Block Diffusion Inference and KV Cache Reuse
During inference, dLLM-Var generates text in blocks of arbitrary size (default: 64 tokens), appending new blocks of [MASK] tokens until EOS is produced. Fully unmasked blocks and the prompt are stored in a KV cache, enabling efficient reuse and acceleration. A confidence threshold (0.9) is used to balance parallel decoding and output quality.
Figure 4: Inference process of dLLM-Var, illustrating block-wise generation and KV cache reuse for prompt and completed blocks.
Training and Evaluation Protocol
dLLM-Var was trained on 6.4M SFT pairs over 3 epochs using DeepSpeed ZeRO-2 across 64 GPUs, with a global batch size of 1M tokens and sample length of 8192. FP8 mixed precision was used for acceleration. Evaluation was performed with a maximum generation length of 1024, using bf16 precision and standard PyTorch code.
Figure 5: Training loss curve for dLLM-Var, indicating stable convergence.
Experimental Results
dLLM-Var achieves a 30.1× speedup over LLaDA-8B-Instruct and 2.4× faster inference than AR models (Qwen, Llama) without sacrificing accuracy. On six benchmarks (GSM8K, GPQA, BBH, MATH, HumanEval, MBPP), dLLM-Var matches or exceeds the performance of baseline dLLMs and AR models. Notably, it outperforms all baselines on BBH, GPQA, and MBPP, and maintains competitive results on GSM8K and MATH.
Figure 6: dLLM-Var delivers competitive accuracy and substantial speedup across six benchmarks compared to baseline methods.
Ablation studies confirm that block diffusion with full attention and native variable-length generation is superior to pure diffusion with fixed-length quotas, both in speed and accuracy.
Self-Correction and Editing Capabilities
A salient property of dLLM-Var is its ability to self-correct generated outputs. The model can revisit and amend earlier tokens, correcting both logical and grammatical errors in its own generations. This is enabled by the full attention mechanism, which is incompatible with block-wise attention masking.
Figure 7: dLLM-Var demonstrates self-correction by refining initial outputs to produce accurate and coherent answers.
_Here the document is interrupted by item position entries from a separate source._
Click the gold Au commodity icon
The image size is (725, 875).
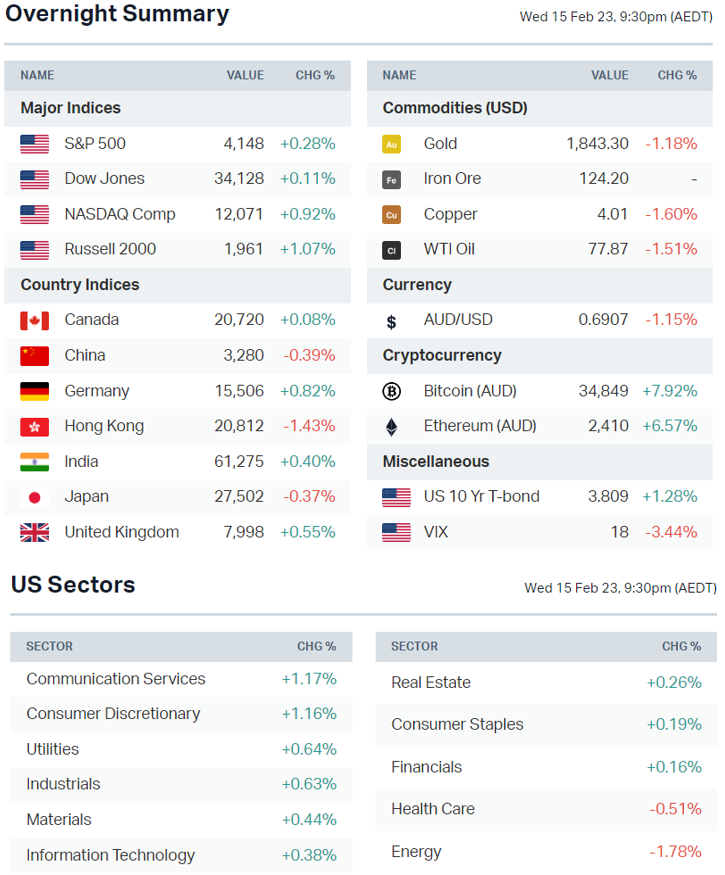coord(392,144)
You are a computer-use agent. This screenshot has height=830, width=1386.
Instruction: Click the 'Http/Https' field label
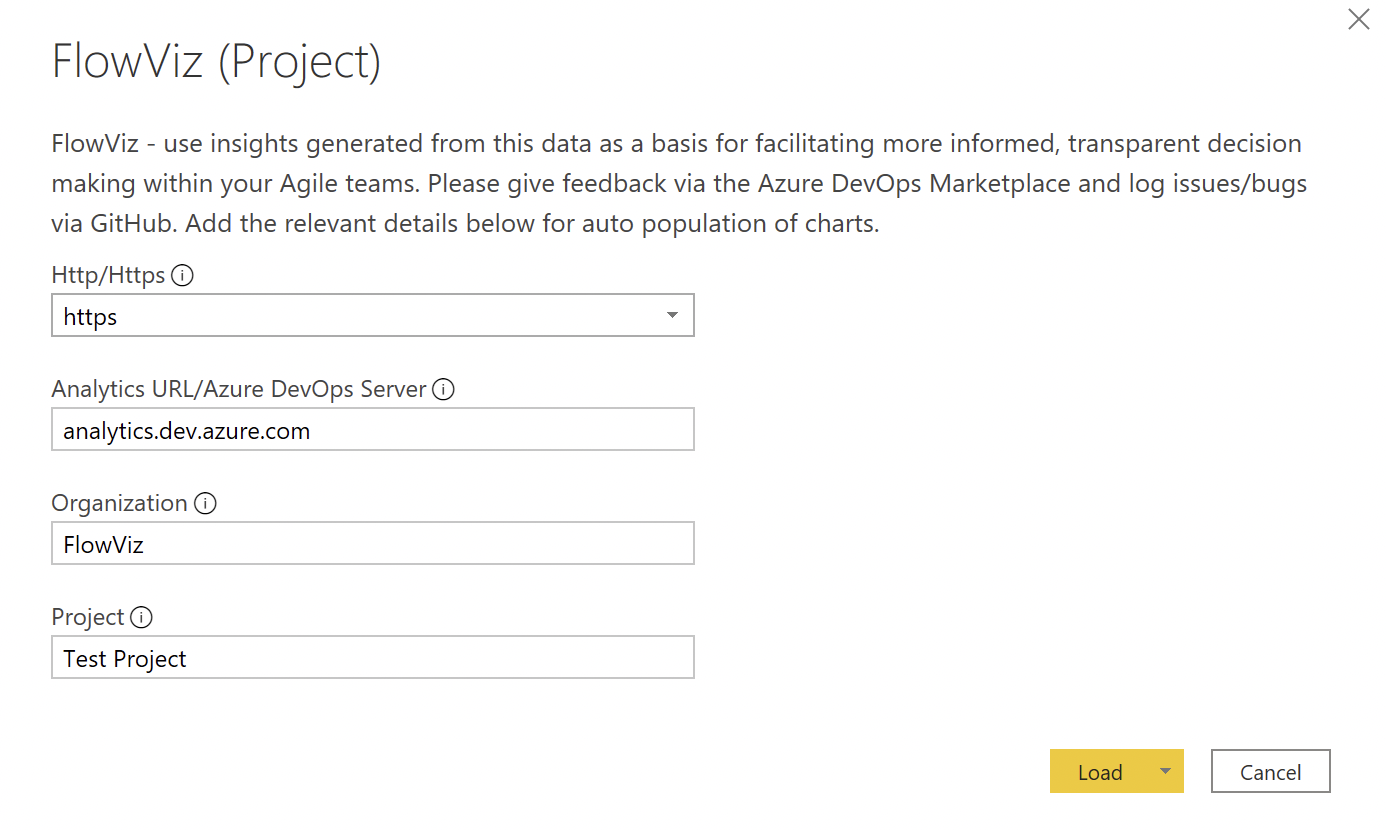(x=108, y=275)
Practical and Theoretical Implications
dLLM-Var advances the practical utility of diffusion LLMs by resolving the fixed-length bottleneck and enabling efficient, parallel, variable-length generation. The method's compatibility with standard KV cache mechanisms simplifies deployment and obviates the need for custom cache operators. The full attention regime not only facilitates editing and self-correction but also lays the groundwork for future research in iterative refinement and dynamic output adjustment.
From a theoretical perspective, the work demonstrates that semantic EOS prediction and multi-context training are sufficient to endow dLLMs with flexible generation capabilities, challenging the necessity of block-wise attention masking and specialized inference routines.
Future Directions
Potential avenues for further research include:
- Iterative refinement algorithms: Developing efficient strategies for selective editing of previously generated content, leveraging the full attention mechanism.
- Dynamic block sizing: Exploring adaptive block sizes during inference to optimize the trade-off between parallelism and output quality.
- Generalization to other modalities: Extending the variable-length diffusion paradigm to multimodal generative models (e.g., vision-language, code generation).
- Integration with step distillation: Employing step distillation techniques to further accelerate inference and reduce computational overhead.
Conclusion
dLLM-Var represents a significant advancement in the design and training of diffusion-based LLMs, overcoming the fixed-length constraint and unlocking efficient, parallel, variable-length generation with robust accuracy and self-correction capabilities. The approach is readily applicable to real-world scenarios and sets a foundation for future innovations in flexible, editable, and scalable generative modeling.